## Preprocessing the data from the Market Research Survey

In [None]:
# import libraries
import pandas as pd

# import csv file as dataframe
data_path = "tudublin_amenities_access_survey.csv"
survey_data = pd.read_csv(data_path, delimiter=",", encoding='unicode_escape')
survey_data.head(5)

In [None]:
# check number of rows and columns
print("Number of columns: ", len(survey_data.columns))
print("Number of rows: ", len(survey_data))

In [None]:
# check data type of columns -- all object
print("Data types of columns:")
survey_data.dtypes

### First order of business: clean up the df
<li> I will start by removing the unecessary columns: start & completion time, name & email because they're empty.<br></li>
<li>Need to rename the columns as well</li>
<li>Next, I will fill in the NAN in county responses, and group the different "other" responses in job<br></li>
<li>Then, I will split the df into those who are employed and unemployed, and then those who use public amenities or not in their professional life.</li>

In [None]:
# remove unecessary columns
survey_data = survey_data.drop(survey_data.columns[[1,2,3,4]], axis=1)

# import column names
col_file = open("col_names.txt", "r")
col_names = col_file.read()
col_list = col_names.replace(' ','').split(",")
col_file.close()

# rename columns
survey_data = survey_data.set_axis(col_list, axis=1)
print(survey_data.columns)

In [None]:
# remove trailing semicolons in all columns
survey_data = survey_data.map(lambda x: x.rstrip(';') if isinstance(x, str) else x)

In [None]:
# group the "other" answers together in new/existing categories using dictionaries and mapping
sector_list_replace = ["Education","Government", "Construction", "Hospitality", "Technology", "Other"]

sector_dict = {
    sector_list_replace[0] : ["Student"],
    sector_list_replace[1] : ["Local Government","COUNTY COUNCIL"],
    sector_list_replace[2] : ["Architecture"],
    sector_list_replace[3] : ["Services (events)","Food","Fast food","Food Service","restaurant"],
    sector_list_replace[4] : ["IT","Software Development","Technology/Finance","Data","IT solutions and services.","Cybersecurity ","Tech"],
    sector_list_replace[5] : ["Pharmaceuticals","Arts","Mechanic"]
}

sector_map = {item: sector for sector, items in sector_dict.items() for item in items}
survey_data["sector"] = survey_data["sector"].map(sector_map).fillna(survey_data["sector"])

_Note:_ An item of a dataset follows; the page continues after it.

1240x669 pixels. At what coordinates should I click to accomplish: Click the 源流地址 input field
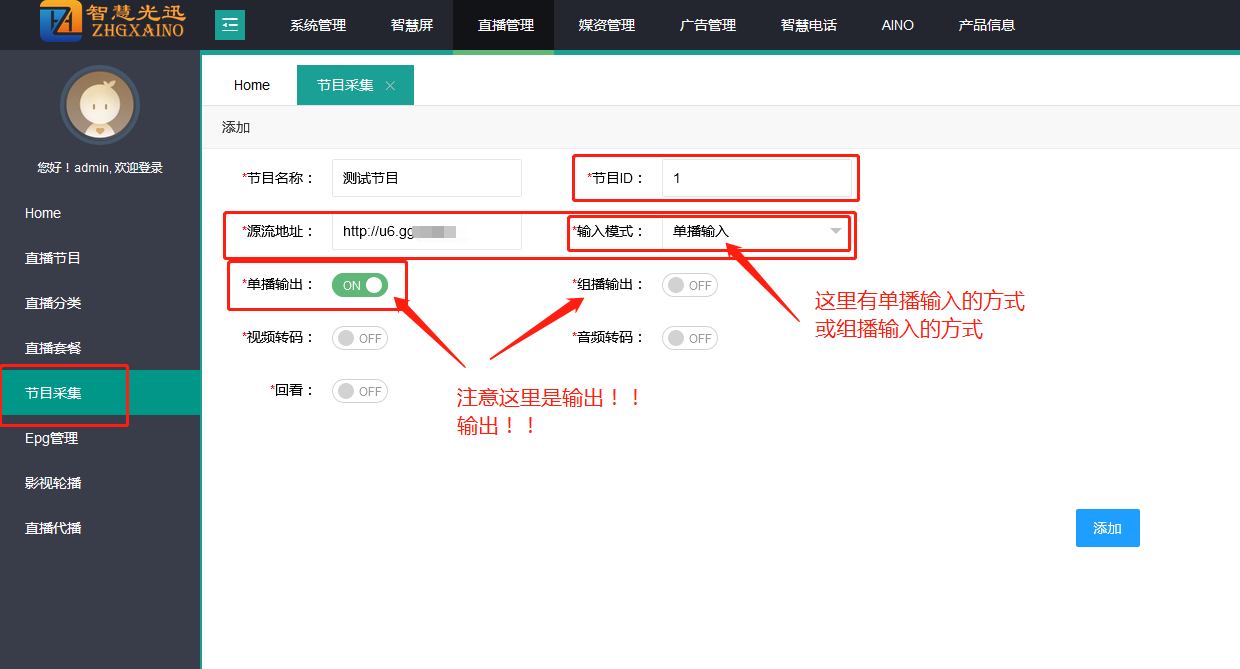point(426,232)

<li>I combined food services, restaurant, fast food and service events under hospitality
<li>I combined the different versions of tech, cybersecurity, IT under techonology
<li>I put architecture under construction
<li>I put student under education
<li>Any other sector which constituted 1 response, I put it under Other


In [None]:
# split in 2 sub dataframe, those that use amenity data for work and those who dont
# user A = dont' use amenity data
# user B = use amenity data

users_A = pd.DataFrame(survey_data[survey_data["use_amenity_data"] == "No"])
users_B = pd.DataFrame(survey_data[survey_data["use_amenity_data"] == "Yes"])

#### Pre process user_A = Those that DONT USE amenity data

In [None]:
# remove useless columns aka those with only NAN values
users_A = users_A.dropna(axis=1, how='all')

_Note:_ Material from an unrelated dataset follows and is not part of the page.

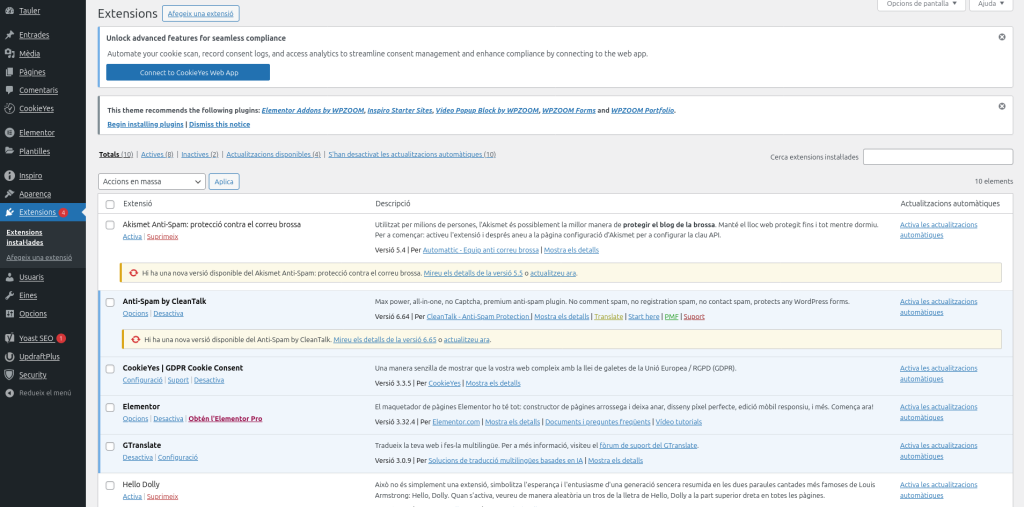Open the Elementor icon in sidebar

# replace NaN with "unapplicable" in columns users did not answer (branching) and "empty" with those users chose to not answer
## made a mistake in the branching for this section, other_amenity sends to contact, demo sends to other feature instead of other amenity as well

A_branch_cols_list = users_A.columns[7:9].tolist()
A_unrequired_cols_list = users_A.columns[9:].tolist()

def solve_nan(df, col_list, value):
    for col in col_list:
        df[col] = df[col].fillna(value)

solve_nan(users_A, A_branch_cols_list, "Unapplicable")
solve_nan(users_A, A_unrequired_cols_list, "Empty")

In [None]:
# function to handle "other" answers
def prefix_other_answers(row, answer):
    items = row.split(";") # split
    updated_items = [
        item if item.strip() in answer else f"Other: {item.strip()}"
        for item in items
    ]
    return "; ".join(updated_items)  # join back

# adding "other" prefix to why impractical demo personal answers
neg_reason_demo_list = ["Already have access to this information","I don't like web applications","Empty","Unapplicable"]
users_A["why_impractical_demo_personal"] = users_A["why_impractical_demo_personal"].apply(prefix_other_answers, answer=neg_reason_demo_list)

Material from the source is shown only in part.